I totally agree.
Wicket has made me a better developer. It actually makes you think in a
more OO way, comming from .net and jsp back in the day.
Comming from jsp and somewhat .net I had somewhat a hard time to grasp
the concept of models and the fact that wicket maintains whats selected
in the ui for you. However this has todo with changing mindsets(years
of bad practice with JSP) and not so much wicket itself. After passing
that boundary, learning curve decreased.
A great pro for me are that wicket are opensource, this means that I can
see how developers do their programming. If im in doubt about something
i just look in the source.
A possible con are that the testing part of wicket could be improved by
having more convenince methods. Also there seems to be some trouble
testing if you use spring injection for your beans.

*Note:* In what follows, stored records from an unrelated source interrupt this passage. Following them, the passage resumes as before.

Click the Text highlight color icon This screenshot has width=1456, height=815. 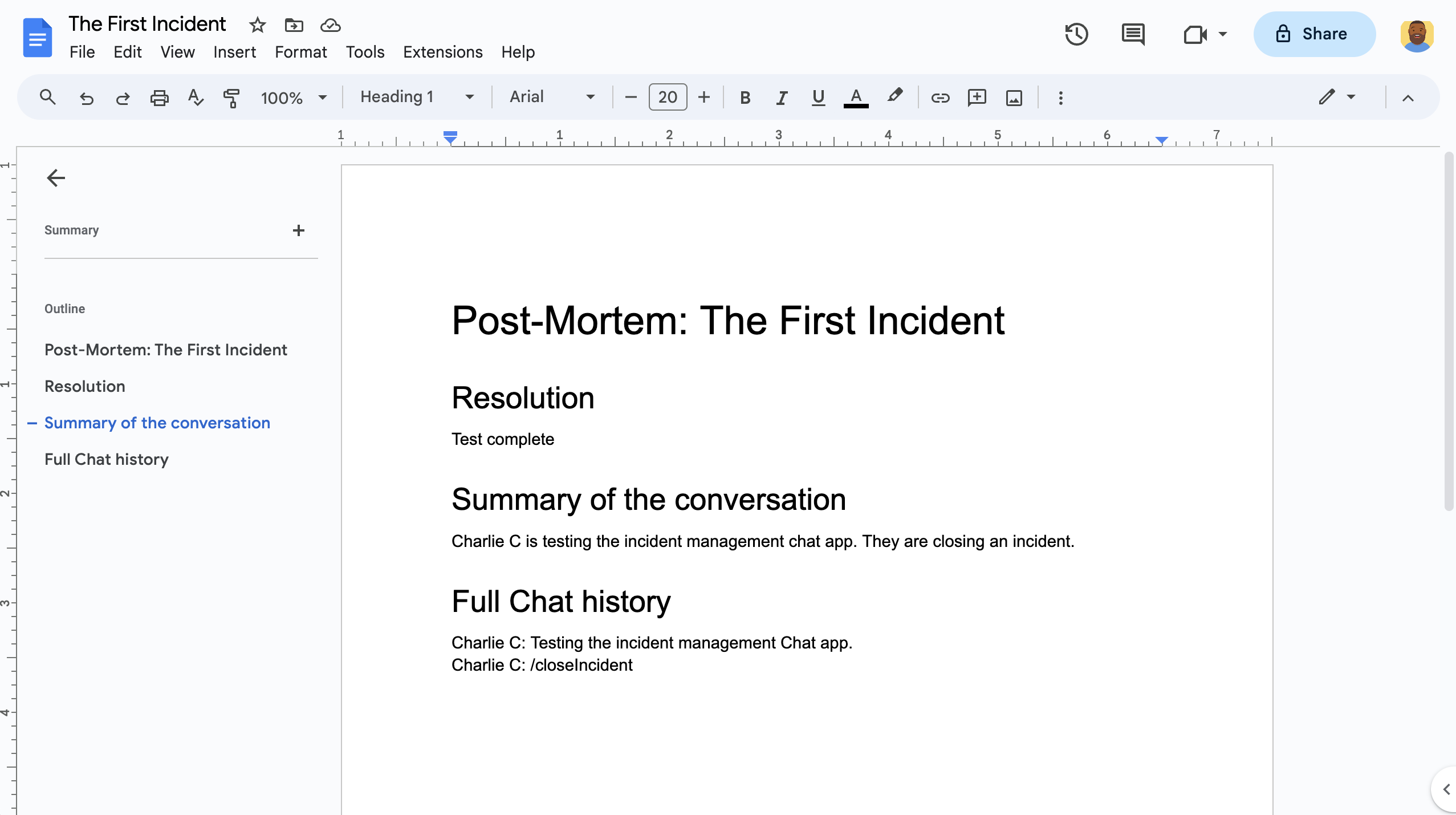tap(895, 97)
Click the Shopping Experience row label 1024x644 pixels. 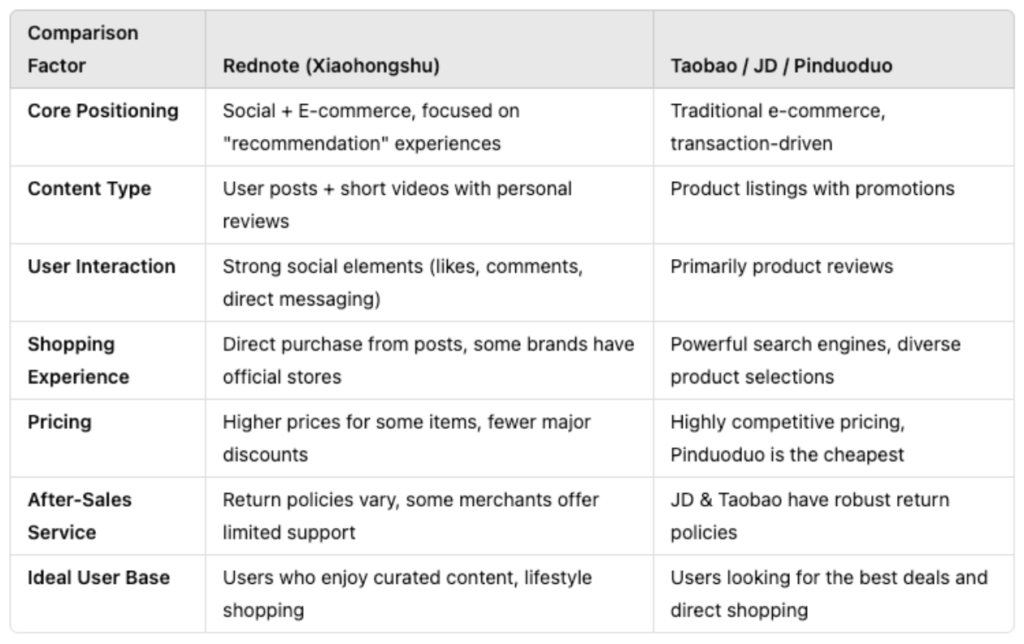click(x=78, y=361)
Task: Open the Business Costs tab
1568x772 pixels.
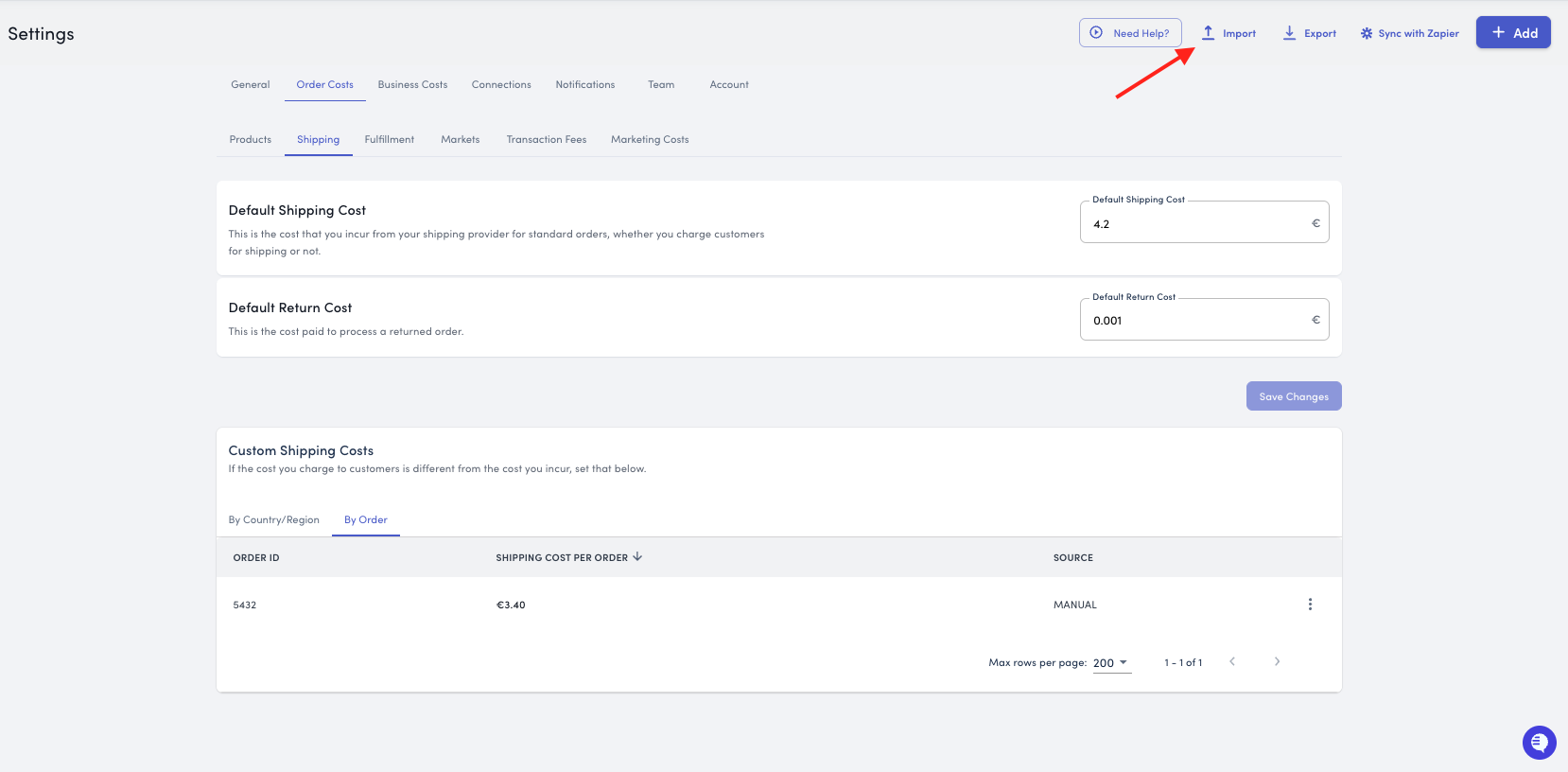Action: (x=412, y=85)
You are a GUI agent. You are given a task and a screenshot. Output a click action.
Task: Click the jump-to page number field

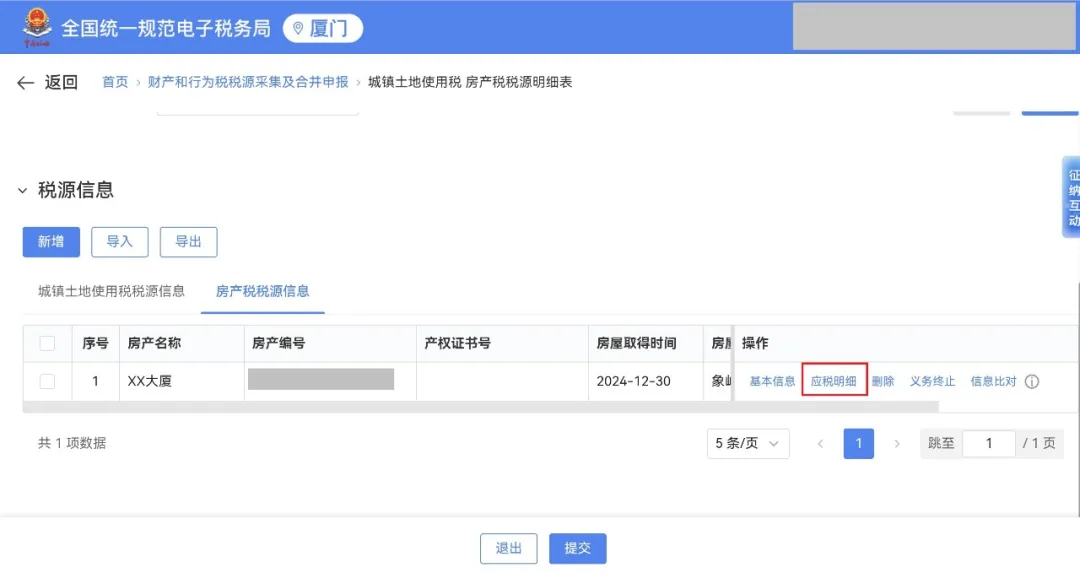pyautogui.click(x=988, y=443)
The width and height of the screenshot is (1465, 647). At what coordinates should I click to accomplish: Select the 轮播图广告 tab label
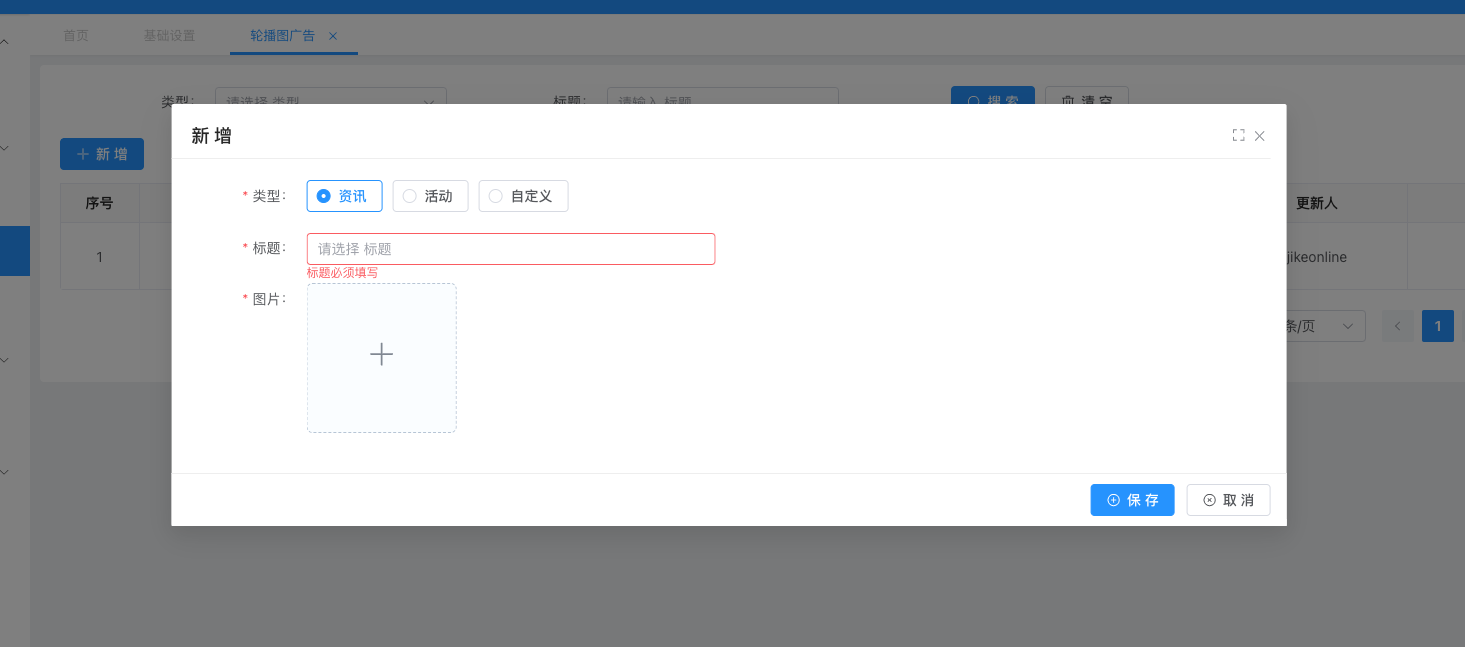[282, 36]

It's "pretty" hard doing stuff with the tester if you go beyond just
selecting things, if you want to verify what the model contains. I could
look into this, in fact I've been thinking about creating a wicket stuff
project for this.
Thats what I could think of right now.
No matter what, I think wicket are great. And the devs are doing a GREAT
job.
regards Nino
Eelco Hillenius wrote:
On Nov 15, 2007 12:48 PM, Eelco Hillenius <[EMAIL PROTECTED]> wrote:
On Nov 15, 2007 12:27 PM, Gwyn Evans <[EMAIL PROTECTED]> wrote:
I think that I'd have to say that the main cons are:-
(a) It does demand a certain level of OO coding, in terms of being
happy to override classes & typically to be able to create anonymous
classes - not a huge amount, but coders grounded in procedural code
will feel lost.
I'm in the camp who doesn't think that is an example.

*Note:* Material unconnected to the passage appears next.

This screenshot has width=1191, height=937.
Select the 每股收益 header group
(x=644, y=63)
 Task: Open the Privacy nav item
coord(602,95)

Ugh. I meant disadvantage, not 'example'.
---------------------------------------------------------------------
To unsubscribe, e-mail: [EMAIL PROTECTED]
For additional commands, e-mail: [EMAIL PROTECTED]
--
Nino Martinez Wael
Java Specialist @ Jayway DK
http://www.jayway.dk
+45 2936 7684
---------------------------------------------------------------------
To unsubscribe, e-mail: [EMAIL PROTECTED]
For additional commands, e-mail: [EMAIL PROTECTED]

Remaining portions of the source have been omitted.